Balenciaga was born in 1895, in Guetaria in the Spanish Basque country. His mother was a dress maker and taught him to make clothes at an early age. The Marquesa de Casa Torres was friends with the Balenciaga family and noticed Cristobal’s interest in fashion. This is what led to his employment as a tailor in 1913. He was employed by ‘Louvre’ in San Sebastian. In 1919 he opened his own studio under the name Balenciaga. He closed it soon after and opened another in 1920 under the name ‘Eisa’ after his mother. He managed to open three fashion houses which all fell by 1931 because of the fall of the Spanish monarchy. (Jouve, 1997) It reopened in 1932 and was managed by his sister. Cristobal still had a passion for his work and decided to move to France to begin anew. (Walker, 2006)

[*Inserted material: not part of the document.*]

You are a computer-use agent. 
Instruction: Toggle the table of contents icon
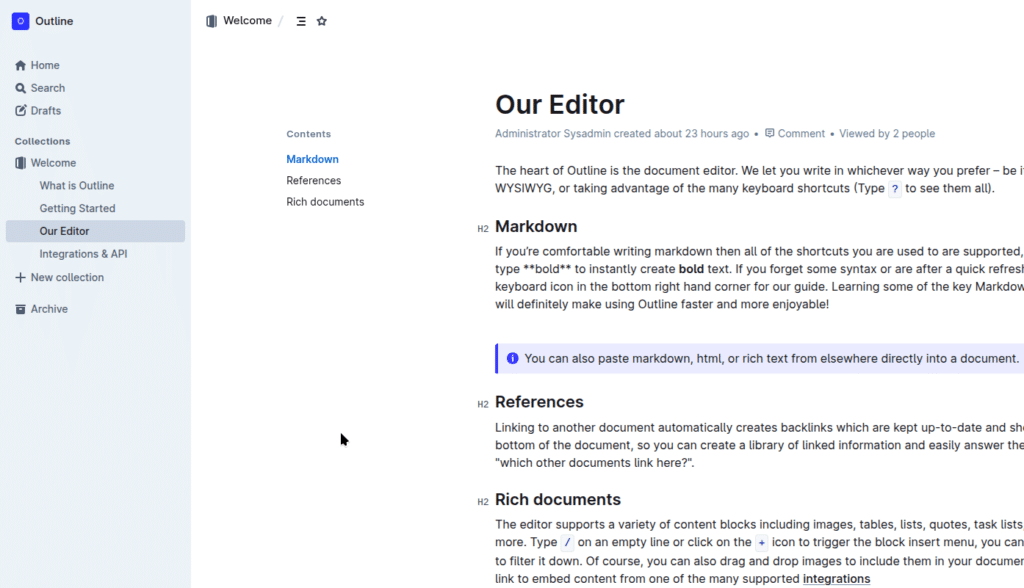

In 1937, Cristobal moved to Paris and it became the center of his activity. He spent his time observing haute couture and learning the way of the French. (Jouve, 1997) This was during the time of WWII and the world of fashion as they knew it came to an abrupt halt. All the fashion houses were closed to help with the war front. That was until 1947 when Christian Dior opens his fashion house and then comes the ‘New Look’, which was the beginning of couture again after the war. There were a few setbacks when it came to Balenciaga. He was a very personable fellow, and when majority of his clientele abandoned him for Dior’s ‘New Look’, he felt betrayed and even made plans to close the house of Balenciaga. It was Christian Dior himself who convinced him to keep it open. Designers were back and Balenciaga, Dior, and Chanel generated international fame that was unknown for a fashion house. Balenciaga himself seemed to stand out for his creative designs and structure.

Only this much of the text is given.